======== Record set ========
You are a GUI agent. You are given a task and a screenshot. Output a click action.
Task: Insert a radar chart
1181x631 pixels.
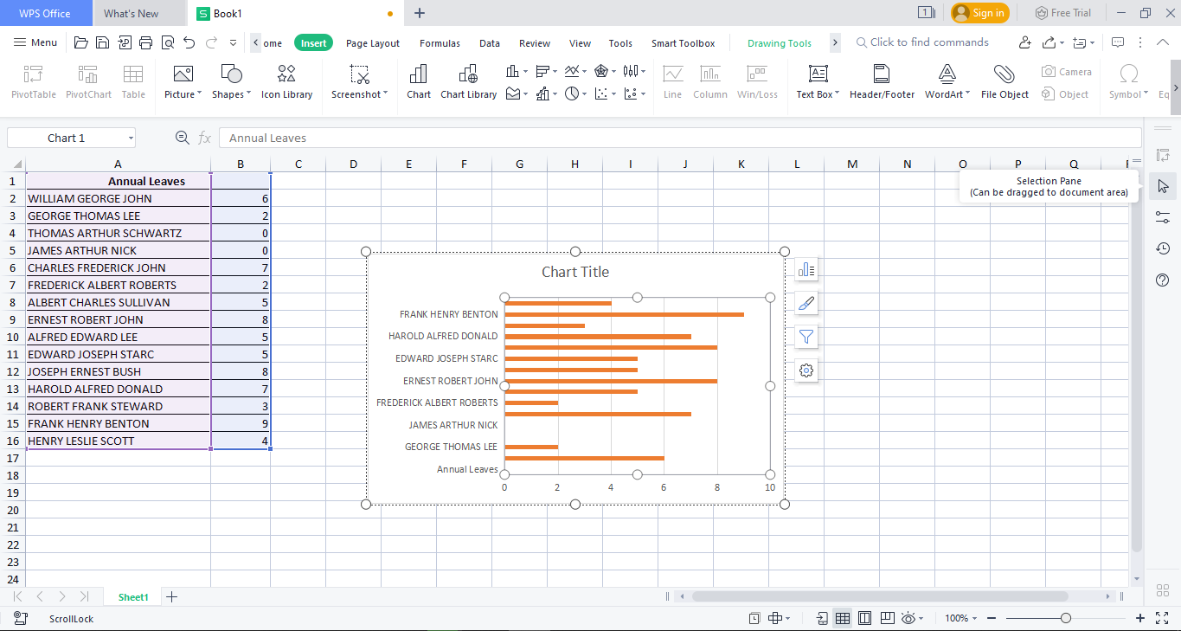tap(600, 71)
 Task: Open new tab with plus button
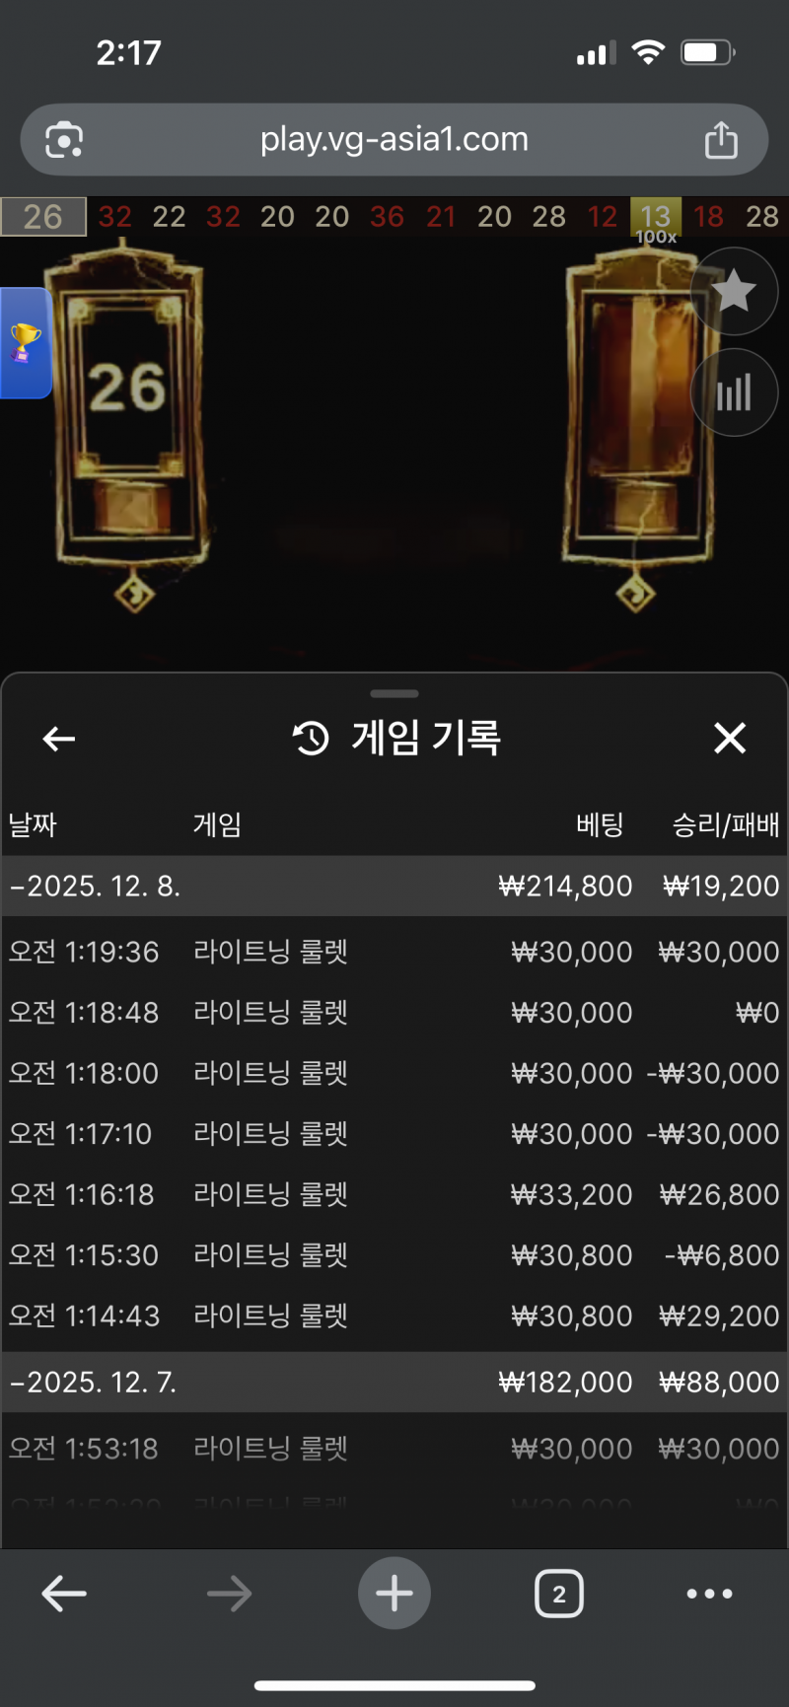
========
### What the exercise asks
Print the records exactly and omit all pictures.

### The answer
You are a GUI agent. You are given a task and a screenshot. Output a click action.
Task: Insert a radar chart
1181x631 pixels.
tap(600, 71)
 Task: Open new tab with plus button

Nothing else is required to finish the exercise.